4857 sayılı Kanun'da, kamu kurumlan ve kuruluşları bakımından ücretin korunması kapsamında özel bir sorumluluk hâli öngörülmüştür. Bu çerçevede 4857 sayılı Kanun'un 36. maddesinde, "Kamu makamlarının ve asıl işverenlerinin hak edişlerinden ücreti kesme yükümlülüğü" başlığı altında "Genel ve katma bütçeli dairelerle mahalli idareler veya kamu iktisadi teşebbüsleri yahut özel kanuna veya Cumhurbaşkanlığı Kararnamesine verilmiş yetkiye dayanılarak kurulan banka ve kuruluşlar; asıl işverenler müteahhide verdikleri her türlü bina, köprü, hat ve yol inşası gibi yapım ve onarım işlerinde çalışan işçilerden müteahhit veya taşeronlarca ücretleri ödenmeyenlerin bulunup bulunmadığının kontrolü, ya da ücreti ödenmeyen işçinin başvurusu üzerine, ücretleri ödenmeyen varsa müteahhitten veya taşeronlardan istenecek bordrolara göre bu ücretleri bunların hakedişlerinden öderler" şeklindeki kurala yer verilmiştir.

İhale makamı olan kamu kurumunun, her hak ediş dönemine ilişkin üç aylık ücretten sorumluluğu, kanundan doğan bir sorumluluktur. Yukarıda değinildiği gibi ihale makamı için öngörülen bu sorumluluk sadece ilgili hükümde belirtilen kamu kurum ve kuruluşlarıyla sınırlıdır.

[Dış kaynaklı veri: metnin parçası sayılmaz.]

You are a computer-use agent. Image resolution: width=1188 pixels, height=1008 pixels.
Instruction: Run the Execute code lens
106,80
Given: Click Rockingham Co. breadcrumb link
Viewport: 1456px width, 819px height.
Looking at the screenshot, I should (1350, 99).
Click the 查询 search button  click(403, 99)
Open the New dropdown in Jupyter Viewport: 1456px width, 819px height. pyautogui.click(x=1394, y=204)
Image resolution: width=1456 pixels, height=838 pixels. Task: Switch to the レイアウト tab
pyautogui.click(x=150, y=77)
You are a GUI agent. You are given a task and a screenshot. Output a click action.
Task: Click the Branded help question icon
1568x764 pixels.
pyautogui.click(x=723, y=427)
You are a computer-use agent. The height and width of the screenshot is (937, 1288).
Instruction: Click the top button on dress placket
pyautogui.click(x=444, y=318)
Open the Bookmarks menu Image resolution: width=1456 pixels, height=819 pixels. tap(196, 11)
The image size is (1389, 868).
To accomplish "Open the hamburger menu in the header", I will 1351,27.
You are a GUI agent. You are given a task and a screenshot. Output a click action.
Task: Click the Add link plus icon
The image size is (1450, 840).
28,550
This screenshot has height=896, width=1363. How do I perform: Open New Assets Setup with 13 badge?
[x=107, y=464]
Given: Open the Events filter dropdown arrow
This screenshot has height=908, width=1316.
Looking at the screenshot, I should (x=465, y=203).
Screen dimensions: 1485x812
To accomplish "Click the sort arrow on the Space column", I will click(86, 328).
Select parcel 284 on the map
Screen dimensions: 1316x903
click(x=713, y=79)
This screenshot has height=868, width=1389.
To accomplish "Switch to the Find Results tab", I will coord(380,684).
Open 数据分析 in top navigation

İlk Derece Mahkemesince, davalı ... AŞ ile davalı ... AŞ arasında anahtar teslimi sözleşme imzalandığı, davalı... AŞ'nin davacının son üç aylık ücretinden sorumlu tutulması gerektiği gerekçesi ile davacının son üç aylık ücret alacağından davalı... AŞ sorumlu tutulmuştur.

Yukarıda belirtilen ilkelerde de vurgulandığı üzere 4857 sayılı Kanun'un 36. maddesinde ihale makamı için öngörülen sorumluluk sadece ilgili hükümde belirtilen kamu kurum ve kuruluşlarıyla sınırlıdır. Davalı ... AŞ ise özel hukuk tüzel kişisi olduğundan Şirketin, bu madde hükmüne göre ücret alacağı yönünden de herhangi bir sorumluluğu bulunmamaktadır.

Hâl böyle olunca davalı ... AŞ yönünden davanın reddine karar verilmesi gerekir.

Kanun yararına temyiz isteminin yukarıda açıklanan sebeplerle kabulü ile İlk Derece Mahkemesince verilen kararın kanun yararına bozulması gerektiği sonucuna ulaşılmıştır.

 

V.   KARAR

Açıklanan sebeplerle;

Adalet Bakanlığının 6100 sayılı Hukuk Muhakemeleri Kanunu'un 363/1 hükmüne dayalı kanun yararına temyiz isteminin kabulü ile kararın sonuca etkili olmamak üzere KANUN YARARINA BOZULMASINA,

Kararın bir örneğinin ve dava dosyasının Adalet Bakanlığına gönderilmesine,

07.01.2025 tarihinde oybirliğiyle karar verildi.